> Data shown:
========================================================================
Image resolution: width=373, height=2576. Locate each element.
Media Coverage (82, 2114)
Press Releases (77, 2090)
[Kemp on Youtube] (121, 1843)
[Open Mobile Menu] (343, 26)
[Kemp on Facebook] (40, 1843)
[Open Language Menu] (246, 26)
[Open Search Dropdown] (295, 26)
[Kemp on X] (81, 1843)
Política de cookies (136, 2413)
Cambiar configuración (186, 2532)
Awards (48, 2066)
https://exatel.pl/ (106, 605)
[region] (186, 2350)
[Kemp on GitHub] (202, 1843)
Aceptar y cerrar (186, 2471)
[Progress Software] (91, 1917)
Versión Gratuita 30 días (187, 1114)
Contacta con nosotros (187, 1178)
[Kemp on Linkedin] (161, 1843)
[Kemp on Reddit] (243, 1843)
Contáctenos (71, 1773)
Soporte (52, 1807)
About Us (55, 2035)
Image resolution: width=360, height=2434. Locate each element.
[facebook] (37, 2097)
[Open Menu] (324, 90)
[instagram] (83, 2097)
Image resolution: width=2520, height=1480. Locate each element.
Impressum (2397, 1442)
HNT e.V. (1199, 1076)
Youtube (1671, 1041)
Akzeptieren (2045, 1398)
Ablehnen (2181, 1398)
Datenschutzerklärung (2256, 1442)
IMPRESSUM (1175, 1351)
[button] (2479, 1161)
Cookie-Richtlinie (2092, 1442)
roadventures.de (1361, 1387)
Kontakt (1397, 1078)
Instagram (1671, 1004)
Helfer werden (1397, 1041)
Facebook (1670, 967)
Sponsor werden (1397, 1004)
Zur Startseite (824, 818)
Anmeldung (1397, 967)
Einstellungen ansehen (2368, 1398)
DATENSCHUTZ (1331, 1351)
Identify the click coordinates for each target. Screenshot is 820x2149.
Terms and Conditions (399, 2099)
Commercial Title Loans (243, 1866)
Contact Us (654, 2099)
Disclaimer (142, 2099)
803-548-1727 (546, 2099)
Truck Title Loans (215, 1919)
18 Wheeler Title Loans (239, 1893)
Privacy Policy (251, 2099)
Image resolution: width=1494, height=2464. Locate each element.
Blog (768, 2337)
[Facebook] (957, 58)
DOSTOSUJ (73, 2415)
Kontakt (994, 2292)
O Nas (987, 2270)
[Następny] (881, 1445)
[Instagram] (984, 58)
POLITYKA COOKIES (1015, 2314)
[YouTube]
========================================================================
> Task statement:
Reproduce only those lines of the entries above that run from the line with "Privacy Policy (251, 2099)" to the final line.

> Task result:
Privacy Policy (251, 2099)
Image resolution: width=1494, height=2464. Locate each element.
Blog (768, 2337)
[Facebook] (957, 58)
DOSTOSUJ (73, 2415)
Kontakt (994, 2292)
O Nas (987, 2270)
[Następny] (881, 1445)
[Instagram] (984, 58)
POLITYKA COOKIES (1015, 2314)
[YouTube]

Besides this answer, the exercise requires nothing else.